*** Opening Task input ***

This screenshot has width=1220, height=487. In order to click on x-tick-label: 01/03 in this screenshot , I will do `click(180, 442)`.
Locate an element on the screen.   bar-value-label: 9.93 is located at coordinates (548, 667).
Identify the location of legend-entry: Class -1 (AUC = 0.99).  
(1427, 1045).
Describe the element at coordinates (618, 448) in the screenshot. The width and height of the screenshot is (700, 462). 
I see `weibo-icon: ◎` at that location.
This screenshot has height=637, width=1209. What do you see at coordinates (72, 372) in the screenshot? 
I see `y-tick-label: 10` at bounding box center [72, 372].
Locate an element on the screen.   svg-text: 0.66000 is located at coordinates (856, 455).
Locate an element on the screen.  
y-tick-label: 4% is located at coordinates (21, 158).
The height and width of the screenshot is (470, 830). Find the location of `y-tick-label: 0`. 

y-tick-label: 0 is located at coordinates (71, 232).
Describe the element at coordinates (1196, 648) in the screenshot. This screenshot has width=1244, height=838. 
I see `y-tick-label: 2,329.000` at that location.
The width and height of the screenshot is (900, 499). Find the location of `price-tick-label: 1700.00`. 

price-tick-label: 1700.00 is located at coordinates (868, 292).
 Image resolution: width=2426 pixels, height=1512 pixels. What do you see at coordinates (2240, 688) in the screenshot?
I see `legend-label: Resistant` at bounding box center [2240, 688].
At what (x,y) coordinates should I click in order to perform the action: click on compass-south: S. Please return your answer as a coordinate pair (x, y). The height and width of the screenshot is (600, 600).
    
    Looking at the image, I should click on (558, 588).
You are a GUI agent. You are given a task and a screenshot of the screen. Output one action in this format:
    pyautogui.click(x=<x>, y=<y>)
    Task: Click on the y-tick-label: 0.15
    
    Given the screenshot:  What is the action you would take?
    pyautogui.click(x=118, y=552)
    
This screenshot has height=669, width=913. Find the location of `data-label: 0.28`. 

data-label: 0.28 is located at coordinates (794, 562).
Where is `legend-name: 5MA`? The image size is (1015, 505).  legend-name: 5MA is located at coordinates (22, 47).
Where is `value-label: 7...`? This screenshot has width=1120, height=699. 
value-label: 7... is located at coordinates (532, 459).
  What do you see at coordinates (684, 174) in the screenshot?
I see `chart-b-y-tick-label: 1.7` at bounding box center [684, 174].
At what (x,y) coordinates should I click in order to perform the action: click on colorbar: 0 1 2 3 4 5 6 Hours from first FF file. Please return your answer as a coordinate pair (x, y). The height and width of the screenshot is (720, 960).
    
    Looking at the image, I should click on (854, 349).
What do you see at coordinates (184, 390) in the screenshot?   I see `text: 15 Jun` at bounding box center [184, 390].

*** Closing Task input ***

● What to work on:
Count the lines in the listing above that contain the string "text". Reply with the number alone.

● Task answer:
2